Element lookup records
————

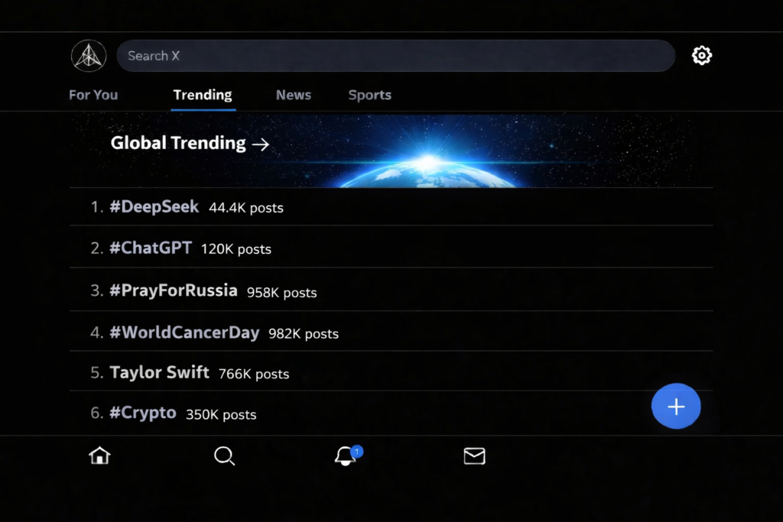The height and width of the screenshot is (522, 783).
Task: Click the unread notification badge on the bell
Action: [x=356, y=451]
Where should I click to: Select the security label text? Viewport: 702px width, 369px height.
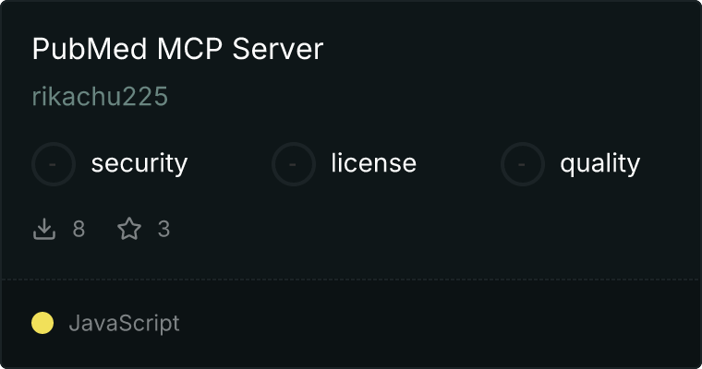pos(139,163)
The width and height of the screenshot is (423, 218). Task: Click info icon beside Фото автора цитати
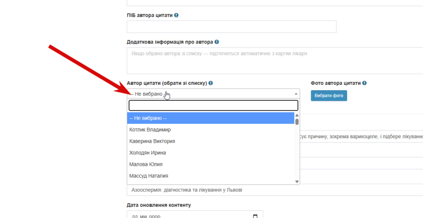pos(365,83)
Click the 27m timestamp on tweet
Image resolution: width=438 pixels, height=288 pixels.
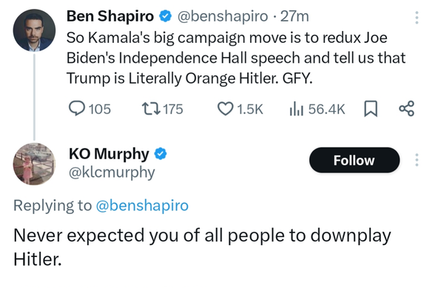click(294, 16)
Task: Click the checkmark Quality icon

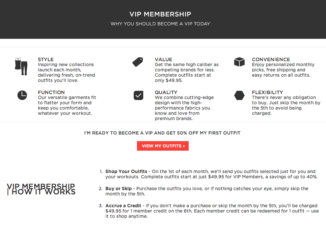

————

_What to produce_:
Collect every line of the data above that contains the string "Task".

_Problem solution_:
Task: Click the unread notification badge on the bell
The width and height of the screenshot is (423, 218). Task: Click info icon beside Фото автора цитати
Task: Click the checkmark Quality icon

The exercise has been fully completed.